I've been meaning to post something about Rep. Pete Stark and his germane and, from my point of view, quite restrained remarks about the Preznitsy, S-CHIP, and frat boys who like to blow up frogs. Barbara O'Brien has done it better than I could.
A thought on this whole syndrome: So many in the blogosphere wonder why the media so faithfully parrot the faux everything coming out of the right while blowing off the real issues and the real stories. Part of it, of course, is that they're completely out of touch with the rest of the country. They'll publish poll results, but those results have no meaning to them -- totally outside their frame of reference, which is whatever comes out of the corridors of power is news. The "corridors of power" in their minds are still firmly Republican, so nothing commonsensical makes any sense to them. I suspect that's what's behind a lot of what the Democratic leadership is doing, too -- they're still locked in 2004.
They're all playing to each other.
As for Pete Stark -- we need another couple hundred like him.
Update:
Steve Benen at TPM has the right take on the right-wing hysteria over Stark's comments:
In other words, by throwing a fit, Republicans end up looking weak and hysterical. Indeed, it reinforces the least flattering GOP caricature of all -- these guys can't govern, but they can fall onto a fainting couch like nobody's business.
For years, Republicans worked to create the opposite reputation. They're tough. This is the macho "daddy party." They don't care about "political correctness" and wussies who cry over words that rub people the wrong way. This is a crowd that calls it like they see it, and doesn't look bad or apologize.

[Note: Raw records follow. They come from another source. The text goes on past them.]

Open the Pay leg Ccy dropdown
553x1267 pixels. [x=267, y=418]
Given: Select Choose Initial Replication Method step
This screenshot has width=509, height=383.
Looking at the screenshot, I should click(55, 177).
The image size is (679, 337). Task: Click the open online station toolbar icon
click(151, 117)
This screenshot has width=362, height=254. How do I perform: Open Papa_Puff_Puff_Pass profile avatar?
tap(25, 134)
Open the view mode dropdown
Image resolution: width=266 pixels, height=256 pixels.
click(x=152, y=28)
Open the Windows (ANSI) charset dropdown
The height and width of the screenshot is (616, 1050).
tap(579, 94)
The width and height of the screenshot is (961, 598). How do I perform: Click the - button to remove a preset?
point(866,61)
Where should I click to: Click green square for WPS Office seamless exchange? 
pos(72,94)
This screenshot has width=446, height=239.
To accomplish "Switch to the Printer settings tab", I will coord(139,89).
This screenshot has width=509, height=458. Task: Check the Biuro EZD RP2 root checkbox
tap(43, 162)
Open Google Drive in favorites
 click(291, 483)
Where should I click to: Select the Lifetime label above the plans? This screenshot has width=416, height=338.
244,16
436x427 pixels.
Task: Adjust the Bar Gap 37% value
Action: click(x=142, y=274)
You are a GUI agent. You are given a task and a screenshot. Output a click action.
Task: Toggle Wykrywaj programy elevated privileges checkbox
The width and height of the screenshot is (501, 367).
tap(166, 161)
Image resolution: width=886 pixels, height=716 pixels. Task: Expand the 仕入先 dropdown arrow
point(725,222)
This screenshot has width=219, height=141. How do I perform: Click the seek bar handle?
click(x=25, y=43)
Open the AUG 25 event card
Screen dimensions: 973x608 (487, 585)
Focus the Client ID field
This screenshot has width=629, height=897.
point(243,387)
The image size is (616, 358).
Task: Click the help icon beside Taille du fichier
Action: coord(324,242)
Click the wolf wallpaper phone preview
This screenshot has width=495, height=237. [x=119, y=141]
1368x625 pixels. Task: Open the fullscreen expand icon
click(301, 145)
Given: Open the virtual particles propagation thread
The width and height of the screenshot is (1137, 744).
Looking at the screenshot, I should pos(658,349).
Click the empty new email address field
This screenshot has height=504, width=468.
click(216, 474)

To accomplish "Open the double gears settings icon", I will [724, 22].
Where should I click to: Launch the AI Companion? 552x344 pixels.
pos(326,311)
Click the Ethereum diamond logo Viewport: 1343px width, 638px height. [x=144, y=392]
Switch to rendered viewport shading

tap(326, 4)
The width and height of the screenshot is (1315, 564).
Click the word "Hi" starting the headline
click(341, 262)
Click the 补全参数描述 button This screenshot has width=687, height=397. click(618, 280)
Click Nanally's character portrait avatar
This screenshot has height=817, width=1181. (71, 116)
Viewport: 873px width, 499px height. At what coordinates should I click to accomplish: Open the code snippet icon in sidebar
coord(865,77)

And yet, they've now spent the better part of a year trembling over mild rebukes from liberals. If Democrats were smart, they'd look at this as an opportunity to rebrand the GOP as pathetic cry-babies who can barely go a week without throwing a hissy fit over one manufactured outrage or another.
Unfortunately, the Democrats don't seem to be that smart. After all, as Atrios reminds us periodically, these are all Very Serious People, and so their manufactured vapors must be Serious, too.